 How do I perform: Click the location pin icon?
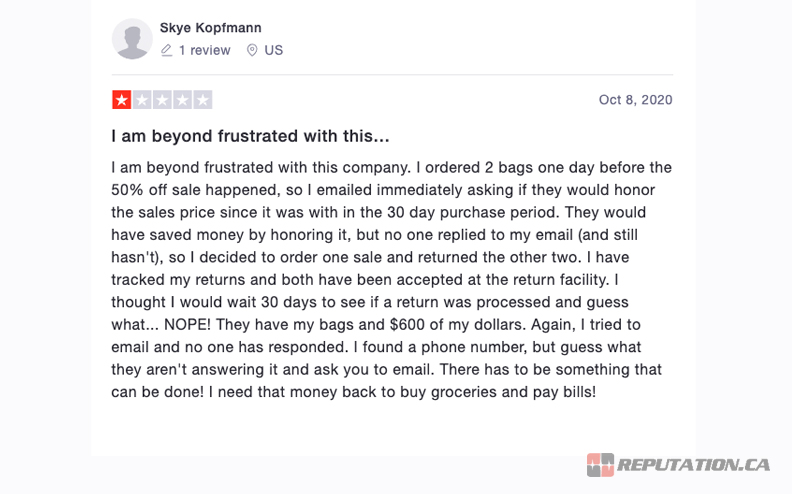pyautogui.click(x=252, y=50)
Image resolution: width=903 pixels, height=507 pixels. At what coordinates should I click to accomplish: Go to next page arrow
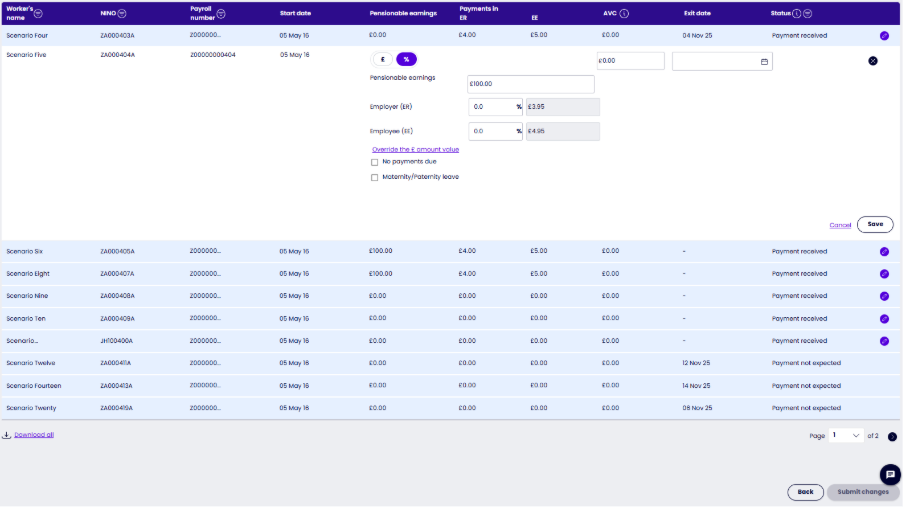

==*==

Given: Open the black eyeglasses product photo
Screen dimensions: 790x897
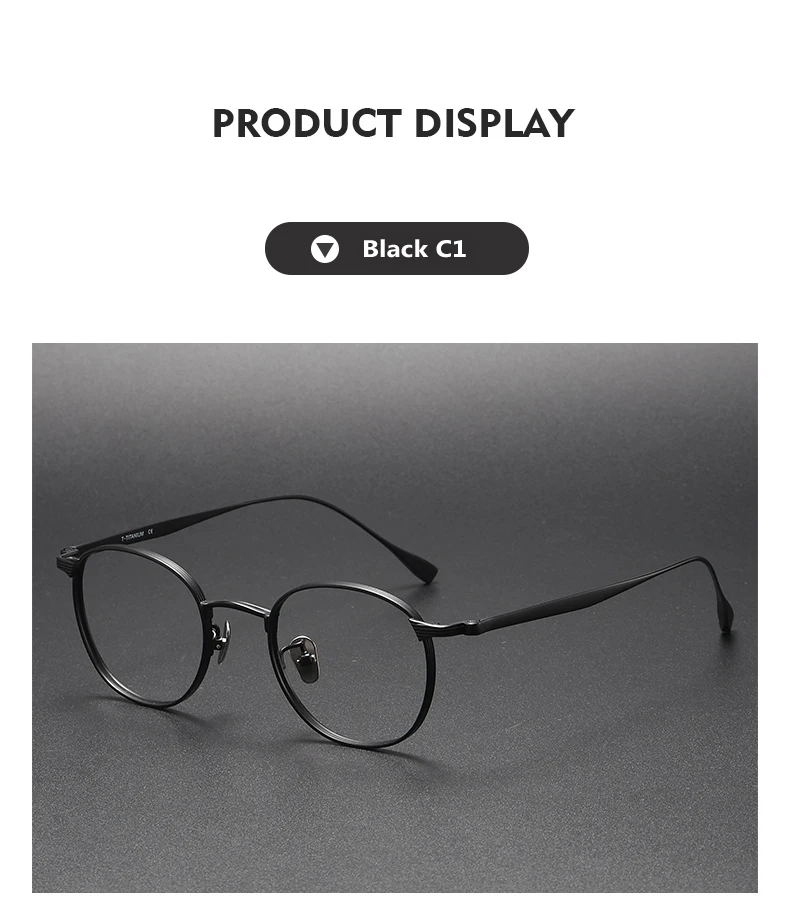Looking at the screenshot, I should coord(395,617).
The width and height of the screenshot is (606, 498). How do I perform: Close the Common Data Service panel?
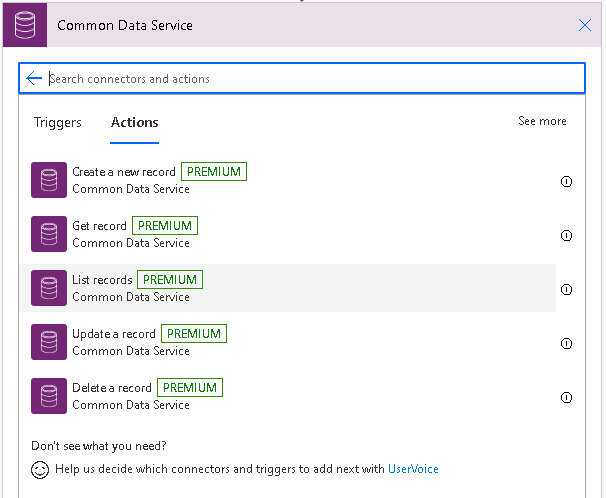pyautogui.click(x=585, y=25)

==*==

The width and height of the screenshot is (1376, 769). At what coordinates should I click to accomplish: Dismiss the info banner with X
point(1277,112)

==*==

*What you should do*: Repeat only the stretch of data above that runs from the line with "How do I perform: Click" to the line with "Image resolution: width=903". Keep both end lines; exclude pictures.

*Response below*:
 How do I perform: Click the location pin icon?
pyautogui.click(x=252, y=50)
Image resolution: width=903 pixels, height=507 pixels. At what coordinates should I click to accomplish: Go to next page arrow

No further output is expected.